The L2-SVM (also called L2-loss SVM) replaces the standard hinge loss in the SVM objective with squared hinge loss. The primal optimization problem is:

minimize   (1/2) * ||w||² + C * sum_i [max(0, 1 - y_i * (w^T x_i + b))]²

Here, w is the weight vector, b is the bias term, C is the regularization parameter controlling the trade-off between margin maximization and loss minimization, and the sum is over all training examples. The L2 regularization term (1/2) * ||w||² encourages a wide margin, while the squared hinge loss term penalizes margin violations.

Combining with different regularizers

Squared hinge loss can be combined with different regularization penalties:

Formulation	Regularization	Loss	Characteristics
L2-regularized L2-loss SVM	(1/2) * \|\|w\|\|²	[max(0, 1 - yz)]²	Default in scikit-learn's LinearSVC; smooth objective; dense solutions
L1-regularized L2-loss SVM	\|\|w\|\|_1	[max(0, 1 - yz)]²	Sparse weight vector for feature selection; must be solved in primal form
L2-regularized L1-loss SVM	(1/2) * \|\|w\|\|²	max(0, 1 - yz)	Traditional SVM; non-smooth loss; sparse dual variables

The L1-regularized variant with squared hinge loss is particularly useful for high-dimensional datasets where feature selection is desired, as the L1 penalty drives many weights to exactly zero. In scikit-learn, this is available through LinearSVC(penalty='l1', loss='squared_hinge', dual=False). Note that the combination of L1 penalty with standard hinge loss is not supported in most solvers because the resulting optimization problem is non-smooth in both the loss and the regularizer.

Dual formulation

The dual problem of the L2-regularized L2-loss SVM differs from the standard L1-loss SVM dual. In the L1-loss case, the dual variables alpha_i are bounded above by C. In the L2-loss case, the dual variables are unbounded, but the objective includes an additional quadratic term (1/(4C)) * sum_i alpha_i², which acts as an implicit regularizer on the dual variables. This structural difference affects how solvers such as LIBLINEAR handle the two formulations.

Optimization algorithms

Several optimization algorithms can be used to minimize the squared hinge loss SVM objective.

Dual coordinate descent

LIBLINEAR, the solver underlying scikit-learn's LinearSVC, uses a dual coordinate descent method. For L2-loss SVMs, the algorithm iteratively updates individual dual variables while keeping others fixed. The update rule for each dual variable has a closed-form solution because the objective is quadratic in each variable. This makes the per-iteration cost low and the method scalable to large datasets.

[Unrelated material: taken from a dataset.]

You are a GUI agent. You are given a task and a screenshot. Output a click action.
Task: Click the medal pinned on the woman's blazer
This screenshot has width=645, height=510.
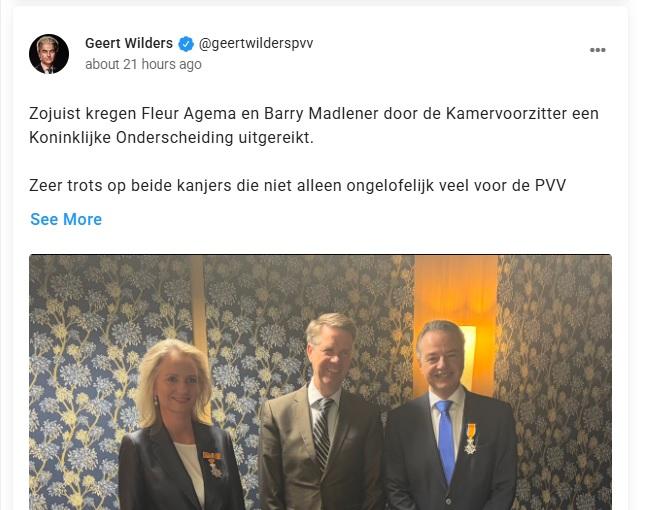pos(213,465)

Trust region Newton method

Because the squared hinge loss is differentiable, the primal L2-loss SVM objective can be minimized using a truncated Newton method (also called a trust region Newton method). This approach computes approximate Newton directions using conjugate gradient iterations and can achieve superlinear convergence. The TRON solver in LIBLINEAR implements this strategy.

Stochastic gradient descent

For very large datasets, stochastic gradient descent (SGD) is an efficient alternative. Scikit-learn's SGDClassifier with loss='squared_hinge' performs SGD on the squared hinge loss objective. Because the loss is differentiable, the gradient at each step is well defined (unlike the standard hinge loss, which requires a subgradient).

Implementations in software libraries

Squared hinge loss is available in most major machine learning frameworks.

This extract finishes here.